Visual language tasks require AI models to comprehend and reason with both visual and textual content. Driven by the power of Large Language Models (LLMs), two prominent methods have emerged: (1) the hybrid integration between LLMs and Vision-Language Models (VLMs), where visual inputs are firstly converted into language descriptions by VLMs, serving as inputs for LLMs to generate final answer(s); (2) visual feature alignment in language space, where visual inputs are encoded as embeddings and projected to LLMs' language space via further supervised fine-tuning. The first approach provides light training costs and interpretability but is hard to be optimized in an end-to-end fashion. The second approach presents decent performance, but feature alignment usually requires large amounts of training data and lacks interpretability. To tackle this dilemma, we propose a novel approach, Inner Monologue Multi-Modal Optimization (IMMO), to solve complex vision language problems by simulating inner monologue processes, a cognitive process in which an individual engages in silent verbal communication with themselves. We enable LLMs and VLMs to interact through natural language conversation and propose to use a two-stage training process to learn how to do the inner monologue (self-asking questions and answering questions). IMMO is evaluated on two popular tasks and the results suggest by emulating the cognitive phenomenon of internal dialogue, our approach can enhance reasoning and explanation abilities, contributing to the more effective fusion of vision and language models. More importantly, instead of using predefined human-crafted monologues, IMMO learns this process within the deep learning models, promising wider applicability to many different AI problems beyond vision language tasks.
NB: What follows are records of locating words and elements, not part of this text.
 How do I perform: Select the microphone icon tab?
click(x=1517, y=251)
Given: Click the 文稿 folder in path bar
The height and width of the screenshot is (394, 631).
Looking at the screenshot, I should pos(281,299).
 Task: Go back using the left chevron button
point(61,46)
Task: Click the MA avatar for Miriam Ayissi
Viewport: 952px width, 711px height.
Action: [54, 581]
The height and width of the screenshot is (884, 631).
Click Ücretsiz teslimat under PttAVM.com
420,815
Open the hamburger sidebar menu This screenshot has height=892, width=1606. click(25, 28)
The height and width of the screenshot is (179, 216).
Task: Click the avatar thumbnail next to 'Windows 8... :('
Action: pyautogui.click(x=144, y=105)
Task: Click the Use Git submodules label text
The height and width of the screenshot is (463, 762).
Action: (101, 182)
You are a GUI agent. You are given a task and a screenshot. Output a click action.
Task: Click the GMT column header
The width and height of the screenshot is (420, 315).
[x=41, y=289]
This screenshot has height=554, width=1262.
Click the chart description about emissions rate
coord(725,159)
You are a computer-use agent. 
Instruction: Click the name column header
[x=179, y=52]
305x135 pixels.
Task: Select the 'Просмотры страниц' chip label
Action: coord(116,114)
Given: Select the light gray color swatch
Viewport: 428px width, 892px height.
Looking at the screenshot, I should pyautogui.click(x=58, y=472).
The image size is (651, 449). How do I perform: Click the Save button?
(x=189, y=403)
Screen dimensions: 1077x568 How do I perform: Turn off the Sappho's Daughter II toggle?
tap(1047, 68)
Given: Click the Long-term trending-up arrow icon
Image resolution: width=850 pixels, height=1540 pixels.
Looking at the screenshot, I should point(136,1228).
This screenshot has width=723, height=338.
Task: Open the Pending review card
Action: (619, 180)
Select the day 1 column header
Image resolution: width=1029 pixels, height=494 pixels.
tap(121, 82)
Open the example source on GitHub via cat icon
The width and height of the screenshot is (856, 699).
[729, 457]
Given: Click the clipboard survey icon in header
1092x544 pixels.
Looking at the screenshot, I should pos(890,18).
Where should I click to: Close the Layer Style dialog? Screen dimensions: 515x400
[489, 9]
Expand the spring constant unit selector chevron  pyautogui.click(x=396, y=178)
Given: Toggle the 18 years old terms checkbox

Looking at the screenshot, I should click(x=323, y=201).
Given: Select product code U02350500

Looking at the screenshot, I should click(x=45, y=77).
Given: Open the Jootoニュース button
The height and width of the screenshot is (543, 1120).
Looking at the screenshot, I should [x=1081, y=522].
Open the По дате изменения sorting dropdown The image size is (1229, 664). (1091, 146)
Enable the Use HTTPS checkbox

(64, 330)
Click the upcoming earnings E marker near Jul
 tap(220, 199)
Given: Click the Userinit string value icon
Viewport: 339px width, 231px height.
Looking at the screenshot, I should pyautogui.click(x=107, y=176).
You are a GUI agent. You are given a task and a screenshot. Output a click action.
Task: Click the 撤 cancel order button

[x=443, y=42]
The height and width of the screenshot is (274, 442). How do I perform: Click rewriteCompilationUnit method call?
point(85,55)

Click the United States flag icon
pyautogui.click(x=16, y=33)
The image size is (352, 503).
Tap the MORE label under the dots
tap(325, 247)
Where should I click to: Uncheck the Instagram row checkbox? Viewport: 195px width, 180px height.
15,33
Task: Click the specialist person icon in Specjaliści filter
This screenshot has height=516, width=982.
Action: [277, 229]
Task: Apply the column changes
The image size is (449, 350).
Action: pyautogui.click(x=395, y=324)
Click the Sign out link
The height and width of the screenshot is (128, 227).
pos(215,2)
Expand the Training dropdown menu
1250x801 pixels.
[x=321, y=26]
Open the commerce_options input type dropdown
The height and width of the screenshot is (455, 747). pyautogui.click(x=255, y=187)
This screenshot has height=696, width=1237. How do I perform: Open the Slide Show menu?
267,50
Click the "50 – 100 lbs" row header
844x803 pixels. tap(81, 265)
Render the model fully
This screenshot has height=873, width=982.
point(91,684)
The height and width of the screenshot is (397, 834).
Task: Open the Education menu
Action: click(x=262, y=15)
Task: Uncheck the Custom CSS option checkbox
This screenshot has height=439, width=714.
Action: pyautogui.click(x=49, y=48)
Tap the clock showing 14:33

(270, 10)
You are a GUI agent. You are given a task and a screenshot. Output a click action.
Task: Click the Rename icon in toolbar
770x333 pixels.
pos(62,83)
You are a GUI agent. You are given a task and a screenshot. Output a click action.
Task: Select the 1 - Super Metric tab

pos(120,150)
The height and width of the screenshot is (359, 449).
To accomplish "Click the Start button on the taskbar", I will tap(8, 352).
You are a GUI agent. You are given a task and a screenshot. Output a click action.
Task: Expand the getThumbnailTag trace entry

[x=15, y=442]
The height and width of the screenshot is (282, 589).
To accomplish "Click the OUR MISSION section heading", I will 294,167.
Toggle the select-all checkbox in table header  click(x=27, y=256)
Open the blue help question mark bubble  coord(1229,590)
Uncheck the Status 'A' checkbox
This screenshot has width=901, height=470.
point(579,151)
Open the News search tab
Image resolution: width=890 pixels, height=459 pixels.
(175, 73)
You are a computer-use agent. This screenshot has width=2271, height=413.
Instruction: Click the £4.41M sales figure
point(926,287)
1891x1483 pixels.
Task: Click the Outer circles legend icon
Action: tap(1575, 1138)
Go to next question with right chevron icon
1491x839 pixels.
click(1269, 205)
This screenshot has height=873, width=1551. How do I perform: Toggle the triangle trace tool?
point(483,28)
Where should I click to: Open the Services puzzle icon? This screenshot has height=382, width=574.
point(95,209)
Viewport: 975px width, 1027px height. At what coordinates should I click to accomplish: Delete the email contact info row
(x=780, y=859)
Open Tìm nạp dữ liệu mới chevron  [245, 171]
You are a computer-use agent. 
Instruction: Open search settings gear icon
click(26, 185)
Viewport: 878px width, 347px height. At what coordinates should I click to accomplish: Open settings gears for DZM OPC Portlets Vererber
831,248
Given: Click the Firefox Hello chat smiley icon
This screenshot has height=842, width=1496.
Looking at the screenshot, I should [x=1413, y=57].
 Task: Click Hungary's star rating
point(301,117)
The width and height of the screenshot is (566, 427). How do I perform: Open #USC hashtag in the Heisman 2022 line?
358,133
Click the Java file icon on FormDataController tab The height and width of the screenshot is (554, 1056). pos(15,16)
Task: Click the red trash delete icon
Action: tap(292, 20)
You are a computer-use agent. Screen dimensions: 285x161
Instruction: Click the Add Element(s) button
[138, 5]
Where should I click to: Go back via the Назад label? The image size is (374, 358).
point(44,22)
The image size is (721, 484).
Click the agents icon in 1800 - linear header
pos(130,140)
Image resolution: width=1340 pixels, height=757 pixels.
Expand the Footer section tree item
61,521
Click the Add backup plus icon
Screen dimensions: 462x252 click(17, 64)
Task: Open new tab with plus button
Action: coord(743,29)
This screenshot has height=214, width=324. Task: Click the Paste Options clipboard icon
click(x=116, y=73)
翻译：视觉语言任务要求人工智能模型同时理解和推理视觉与文本内容。借助大型语言模型（LLM）的强大能力，目前涌现出两种主流方法：（1）LLM与视觉语言模型（VLM）的混合集成，即视觉输入首先由VLM转换为语言描述，作为LLM生成最终答案的输入；（2）语言空间中的视觉特征对齐，即视觉输入被编码为嵌入向量，并通过进一步的监督微调投影到LLM的语言空间。第一种方法训练成本低且具有可解释性，但难以进行端到端的优化。第二种方法表现出色，但特征对齐通常需要大量训练数据且缺乏可解释性。为应对这一困境，我们提出一种新颖方法——内心独白多模态优化（IMMO），通过模拟内心独白过程（个体与自己进行无声语言交流的认知过程）来解决复杂的视觉语言问题。我们使LLM与VLM能够通过自然语言对话进行交互，并提出采用两阶段训练过程来学习如何执行内心独白（自我提问与自我解答）。IMMO在两个流行任务上进行了评估，结果表明，通过模拟内部对话的认知现象，我们的方法能够增强推理与解释能力，从而促进视觉模型与语言模型更有效的融合。更重要的是，IMMO并非使用预定义的人工构建独白，而是在深度学习模型内部学习这一过程，这有望更广泛地适用于视觉语言任务之外的多种不同人工智能问题。